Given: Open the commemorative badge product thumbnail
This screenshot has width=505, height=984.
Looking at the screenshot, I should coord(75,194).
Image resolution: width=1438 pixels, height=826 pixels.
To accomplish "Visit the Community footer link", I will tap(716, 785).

---

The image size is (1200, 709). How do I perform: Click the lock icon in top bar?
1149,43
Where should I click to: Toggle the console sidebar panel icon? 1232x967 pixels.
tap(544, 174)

...

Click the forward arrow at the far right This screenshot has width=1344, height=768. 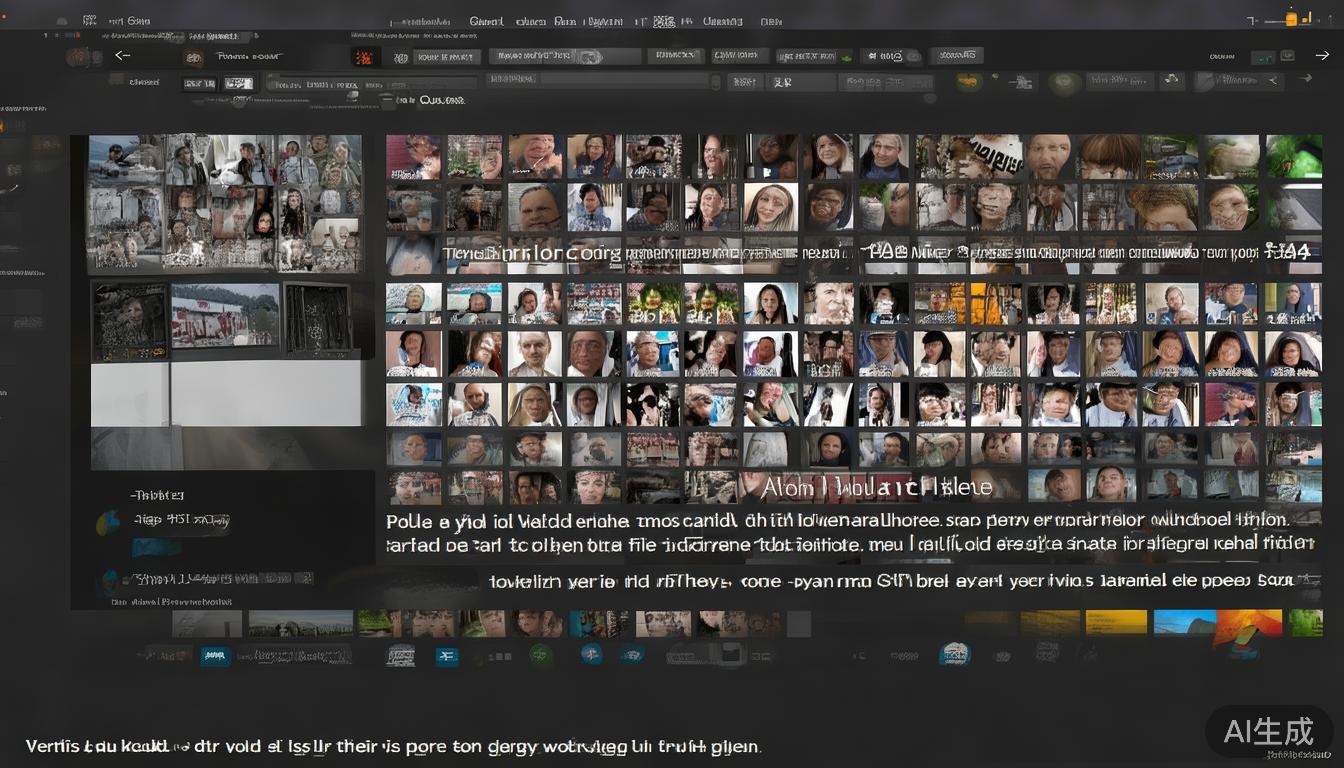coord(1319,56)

◆ Work to complete: Identify every line in the entries above that contains the string "icon", and copy each of those lines in full. Case counts.

◆ Solved exercise:
The image size is (1200, 709). How do I perform: Click the lock icon in top bar?
Where should I click to: Toggle the console sidebar panel icon? 1232x967 pixels.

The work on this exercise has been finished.